RECORDS PROVIDED:
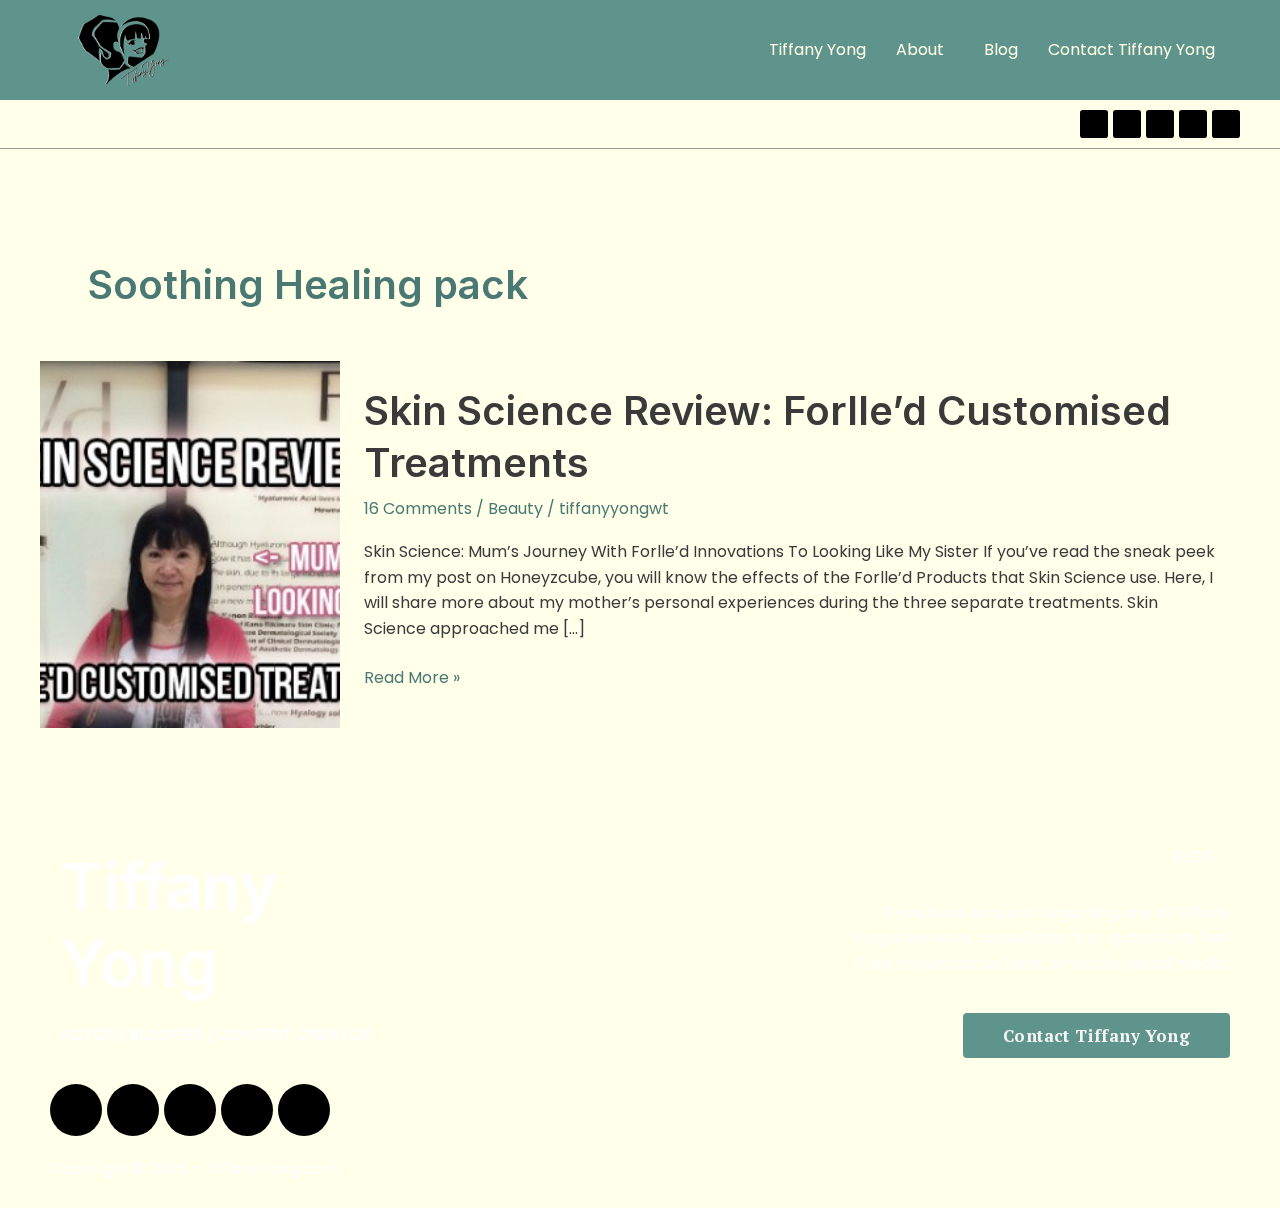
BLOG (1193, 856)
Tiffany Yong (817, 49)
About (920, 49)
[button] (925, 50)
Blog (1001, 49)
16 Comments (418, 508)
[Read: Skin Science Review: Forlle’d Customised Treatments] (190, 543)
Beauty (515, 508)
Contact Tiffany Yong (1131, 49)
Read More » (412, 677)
...
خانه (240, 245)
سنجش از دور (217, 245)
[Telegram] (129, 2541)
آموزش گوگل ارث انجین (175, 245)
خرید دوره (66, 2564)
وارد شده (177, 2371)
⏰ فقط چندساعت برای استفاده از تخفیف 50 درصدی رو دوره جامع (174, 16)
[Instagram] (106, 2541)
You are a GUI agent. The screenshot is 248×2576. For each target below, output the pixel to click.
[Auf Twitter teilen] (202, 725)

WHAT TO WORK ON: Note each line above that holds "دوره", then copy all of them.

RESPONSE TO THIS TASK:
خرید دوره (66, 2564)
⏰ فقط چندساعت برای استفاده از تخفیف 50 درصدی رو دوره جامع (174, 16)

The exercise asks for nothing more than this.